So these topics are some of the most common questions and challenges I see from my patients.

When it comes to grazing this is incredibly insidious meaning people report they are grazing a small amount but fairly constantly and do not think it is much but really it adds up to a significant amount.  It is important to be aware of it and largely avoid it if you can. You achieve this by feeling full with the good food you eat, changing your environment to make those grazing foods less available and considering alternatives like fasting, water, or healthier snacks. There are a range of techniques covered throughout this course so choose what works for you.   But simply being aware of its impact can be enough for most people to largely avoid it.

When it comes to your “treat foods in life” though there are 2 really important points to make.  The first is our psychological perception of the food and the second is how we manage those cravings.

It is really really important to not demonise food too much and remove the guilt and shame with treat foods and rather replace the negative emotions with acceptance and a commitment to just moving on.  It is ok to have a treat every now and then, the problem is not the food but rather our lack of control over ourselves around that food.

So, let’s assume the most common treat food is chocolate, which is a fairly safe bet for many people.  I don’t tell people they have to abstain from chocolate but rather if they do have chocolate I ask them to be mindful of the experience, not have any guilt or shame and just move on, don’t worry – tomorrow is a new day.  The more energy you give it, the more guilt and shame, the stronger you will make future cravings.

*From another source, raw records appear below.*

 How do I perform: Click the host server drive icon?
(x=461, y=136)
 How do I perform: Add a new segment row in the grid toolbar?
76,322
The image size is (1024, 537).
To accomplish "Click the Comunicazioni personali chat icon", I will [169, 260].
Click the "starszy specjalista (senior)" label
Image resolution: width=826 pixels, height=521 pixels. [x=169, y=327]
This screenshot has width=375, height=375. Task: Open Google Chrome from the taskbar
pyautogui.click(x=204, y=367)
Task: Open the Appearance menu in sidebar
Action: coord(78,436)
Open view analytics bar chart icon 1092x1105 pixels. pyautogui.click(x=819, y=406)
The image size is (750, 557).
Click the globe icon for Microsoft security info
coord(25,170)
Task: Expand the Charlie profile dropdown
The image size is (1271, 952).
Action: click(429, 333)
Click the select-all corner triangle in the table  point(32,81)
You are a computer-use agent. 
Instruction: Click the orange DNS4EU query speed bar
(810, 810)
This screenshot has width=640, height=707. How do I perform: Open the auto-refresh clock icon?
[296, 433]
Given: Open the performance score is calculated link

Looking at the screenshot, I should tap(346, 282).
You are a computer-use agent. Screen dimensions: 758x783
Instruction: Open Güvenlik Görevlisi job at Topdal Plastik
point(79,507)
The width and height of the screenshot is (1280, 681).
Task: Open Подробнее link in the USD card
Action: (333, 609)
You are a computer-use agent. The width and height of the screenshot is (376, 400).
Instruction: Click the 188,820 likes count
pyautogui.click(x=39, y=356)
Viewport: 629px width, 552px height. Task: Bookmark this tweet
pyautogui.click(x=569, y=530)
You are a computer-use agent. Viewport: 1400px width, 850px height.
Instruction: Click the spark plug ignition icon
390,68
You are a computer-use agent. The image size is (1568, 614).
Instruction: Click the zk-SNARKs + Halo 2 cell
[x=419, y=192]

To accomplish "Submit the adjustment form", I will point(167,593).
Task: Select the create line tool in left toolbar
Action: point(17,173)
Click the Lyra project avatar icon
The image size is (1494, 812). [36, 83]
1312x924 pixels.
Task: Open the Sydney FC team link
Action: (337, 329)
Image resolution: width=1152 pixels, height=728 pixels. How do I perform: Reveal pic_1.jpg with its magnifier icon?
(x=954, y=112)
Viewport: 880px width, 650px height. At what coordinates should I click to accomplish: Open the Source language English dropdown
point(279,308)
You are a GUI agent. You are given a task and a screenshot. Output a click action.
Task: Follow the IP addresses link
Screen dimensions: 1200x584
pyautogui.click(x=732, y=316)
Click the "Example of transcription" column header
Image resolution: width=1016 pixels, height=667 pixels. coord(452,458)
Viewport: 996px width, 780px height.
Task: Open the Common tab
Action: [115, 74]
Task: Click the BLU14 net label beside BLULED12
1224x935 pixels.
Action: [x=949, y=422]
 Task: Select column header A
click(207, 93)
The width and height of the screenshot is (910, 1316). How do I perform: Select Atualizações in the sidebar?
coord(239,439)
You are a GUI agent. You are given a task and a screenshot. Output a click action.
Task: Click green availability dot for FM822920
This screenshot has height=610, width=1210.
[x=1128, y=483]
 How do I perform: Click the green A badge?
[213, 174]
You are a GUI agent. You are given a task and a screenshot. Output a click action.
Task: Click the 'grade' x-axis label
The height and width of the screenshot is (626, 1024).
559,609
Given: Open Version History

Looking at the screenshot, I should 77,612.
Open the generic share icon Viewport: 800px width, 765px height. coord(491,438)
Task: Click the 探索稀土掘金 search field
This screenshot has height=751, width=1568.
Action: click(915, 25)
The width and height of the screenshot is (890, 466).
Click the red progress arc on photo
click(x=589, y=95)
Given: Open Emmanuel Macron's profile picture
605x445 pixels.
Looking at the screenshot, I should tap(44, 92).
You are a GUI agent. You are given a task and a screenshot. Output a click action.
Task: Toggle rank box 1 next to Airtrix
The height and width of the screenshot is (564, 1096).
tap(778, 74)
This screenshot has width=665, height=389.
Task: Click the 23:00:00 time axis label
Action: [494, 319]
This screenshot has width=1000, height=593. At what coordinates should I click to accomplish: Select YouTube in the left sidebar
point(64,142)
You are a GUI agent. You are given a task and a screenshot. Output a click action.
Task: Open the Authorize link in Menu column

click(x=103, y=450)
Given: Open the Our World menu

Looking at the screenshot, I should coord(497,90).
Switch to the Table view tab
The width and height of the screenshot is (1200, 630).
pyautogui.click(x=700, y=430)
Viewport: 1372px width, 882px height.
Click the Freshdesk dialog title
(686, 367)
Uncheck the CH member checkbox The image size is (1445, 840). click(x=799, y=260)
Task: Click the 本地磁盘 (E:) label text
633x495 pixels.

My repeated experience of this is consistent, that when they change their perception and experience of their treats they create a healthier mindset and naturally have less cravings and treats, but not complete abstinence.  Specifically, they may have a piece of chocolate and enjoy it rather than a whole block and they have it far less frequently. It is the healthy middle ground between the two extremes of abstinence and lack of control.

This reminds me of a saying from the Buddha – “If an instruments strings are too tight they will break, and if too loose they will produce no sound”.  This is exactly the same for our perception of our treat foods = not too tight or you will break, not too loose or you will never progress. While this concept of not getting anxious about your food and just moving on may be foreign to you, I encourage you to try this new mindset out and you will most likely find over time your cravings soften and you find them more easy to manage.

As far as specific techniques to manage cravings go I will cover these in more detail in the section on our minds.  However a quick insight and technique you can use is to prepare yourself for what i call the 3 intensities of cravings; mild, moderate and severe.  So, when we have mildly intense cravings, which will also be your most commonly felt cravings, our plan may be to redirect ourselves with an activity like gardening or building or work.  But this may not work when your cravings are moderately intense so you may need to satisfy them with something healthy but similar to your treat food, like strawberries and yogurt instead of ice cream for example.  These first two steps help rewire your brain so over time you will think less about the treat foods and I will cover this in more detail later. However, when your cravings are severe, which may only be 5% of the cravings, then fine – have your treat food and don’t stress.  Be mindful of it, experience its effects on you, and move on. No shame, no negative emotions, just move on. Accept it happened and commit to the future.